• _INSTRUCTIONS FOR THE TASK_
Since only the written part is wanted, repeat the records exactly and omit the pictures.

--- GIVEN RECORDS Enclosed Below ---

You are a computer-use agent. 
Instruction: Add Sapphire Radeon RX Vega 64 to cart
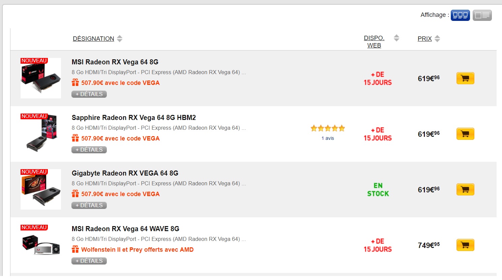pyautogui.click(x=465, y=134)
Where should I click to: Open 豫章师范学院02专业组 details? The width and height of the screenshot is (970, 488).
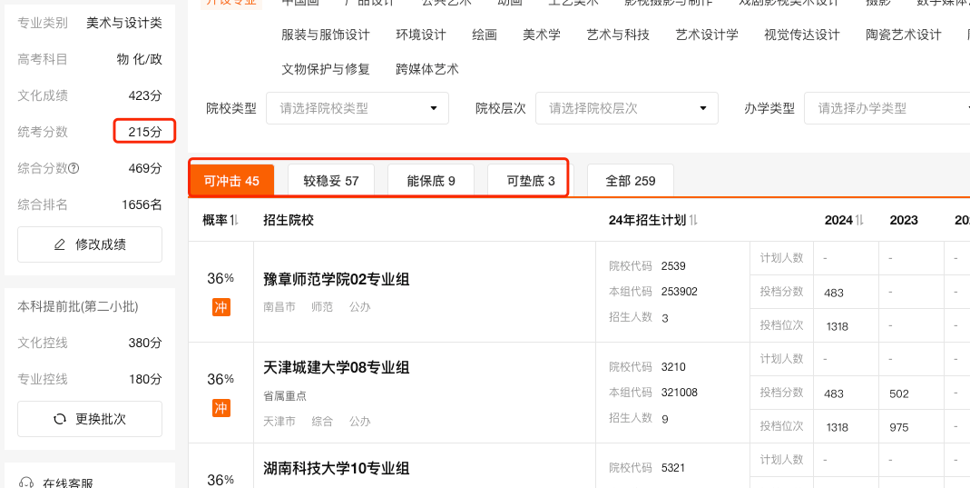[336, 279]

--- End of Enclosed GIVEN RECORDS ---

• _EXERCISE RESPONSE_
You are a computer-use agent. 
Instruction: Add Sapphire Radeon RX Vega 64 to cart
pyautogui.click(x=465, y=134)
Where should I click to: Open 豫章师范学院02专业组 details? The width and height of the screenshot is (970, 488).
[336, 279]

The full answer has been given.